The Bomb is what Jonah intends to write about when he begins his account in Cat’s Cradle. “When I was a much younger man, I began to collect material for a book to be called The Day the World Ended. The book was to be factual. The book was to be an account of what important Americans had done on the day when the first atomic bomb was dropped on Hiroshima, Japan. It was to be a Christian book. I was a Christian then.” He is trying to track the human element behind the Bomb, both the making of it and everything that lead up to its use on a civilian population. “My book is going to emphasize the human rather than the technical side of the bomb.” Felix Hoenikker is the character behind the making of the Bomb whom he chooses to study, and it is that choice that leads him to San Lorenzo and ultimately to the events that end the world.

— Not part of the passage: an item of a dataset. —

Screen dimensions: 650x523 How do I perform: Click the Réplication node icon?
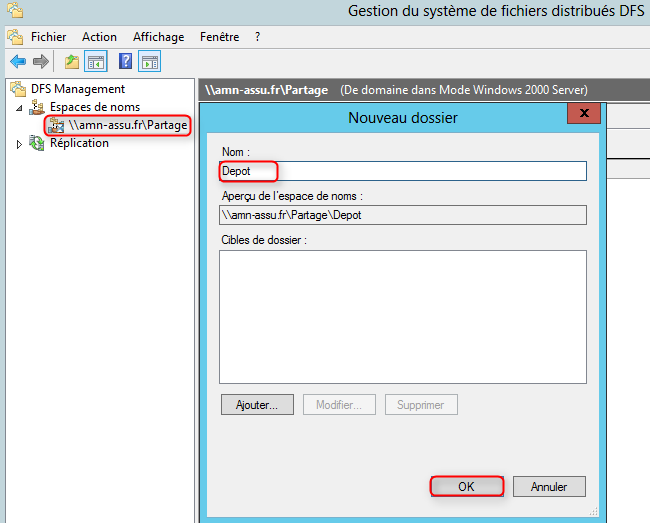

Vonnegut chose not to end the world using the Bomb, but instead something that was not inherently dangerous. It shows a level of recklessness within science and the scientists themselve, and shows the hubris of scientists who think they can control things that they have no hope of ever controlling. This reflects the connection between Irving Langmuir and Felix Hoenikker. While Langmuir did not work on the Bomb during World War II, he did work closely with the United States military, on projects aimed at improving radar technology and de-icing airplane wings. The latter project acted as a stepping stone for Langmuir’s work which he enlisted Bernard’s help on “Project Cirrus.” Langmuir’s project of choice, at the end of his long career at General Electric, was work on weather control and cloud seeding, so it is no coincidence that the character Vonnegut creates to model after Langmuir in Cat’s Cradle creates a substance which can fundamentally change the weather of the entire planet.

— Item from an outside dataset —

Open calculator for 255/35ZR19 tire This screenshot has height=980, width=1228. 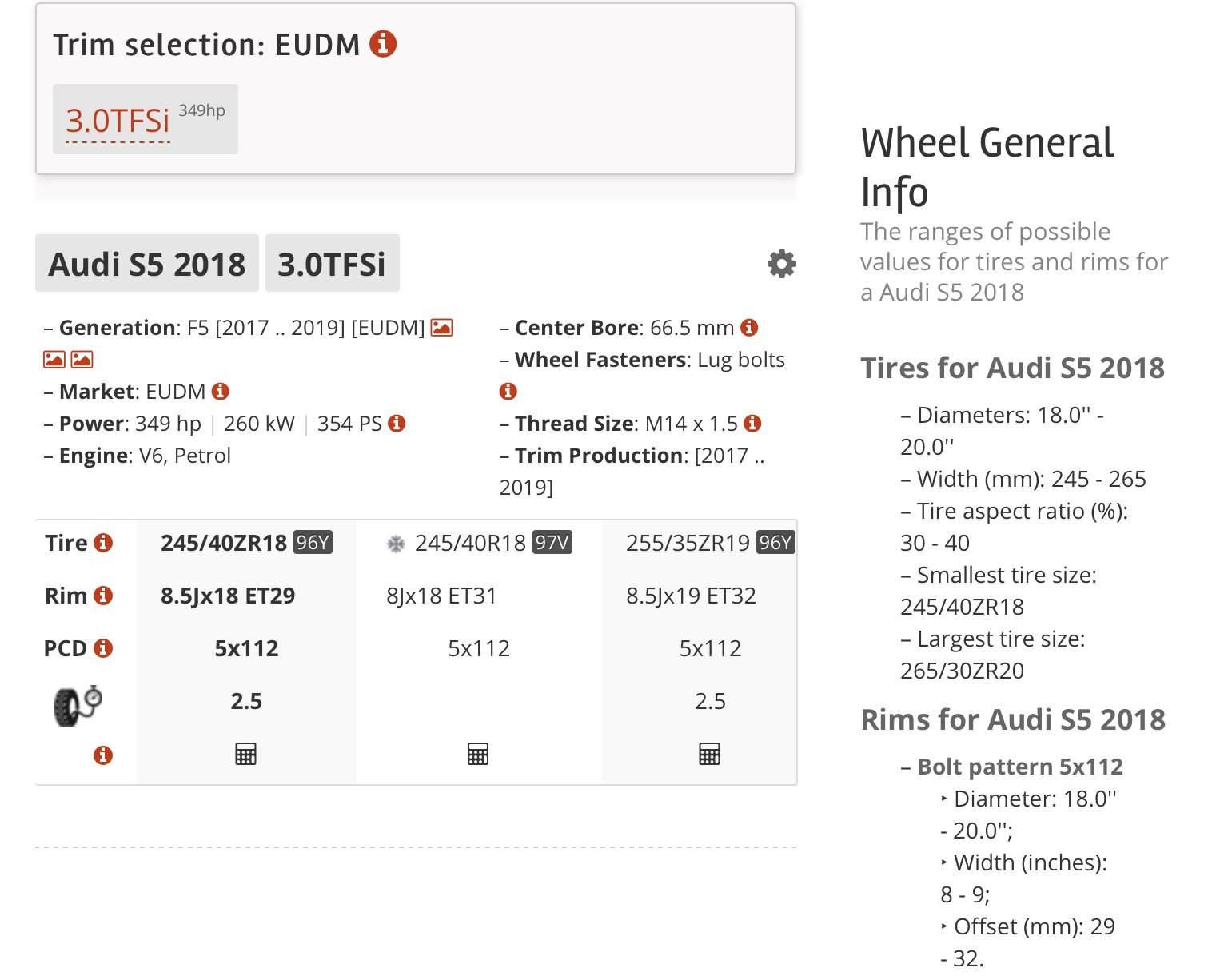710,753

In Cat’s Cradle and Player Piano, Vonnegut portrayed corporations as influential as the military. He was not alone in his unease at the scientific militarism of the 1950s; President Dwight Eisenhower expressed the same discomfort. Eisenhower, however, accommodated himself to its ideas and embraced the paralyzing notion that corporate prosperity and the proliferation of weapons technology were two sides of the same ideological coin. While there were many scientists who were opposed to the use of nuclear weapons and to their very existence, it would be incorrect to make the assertion that all scientists shared the belief of those who worked on the text One World or None. Americans had to evolve their technology because they were caught in a merciless evolutionary process. Thus, throughout the 1950s, as growing concerns about fallout and the arms race were expressed by the public, Cold Warriors argued that the continuation of testing and proliferation were necessary to continue the search for “cleaner” weapons.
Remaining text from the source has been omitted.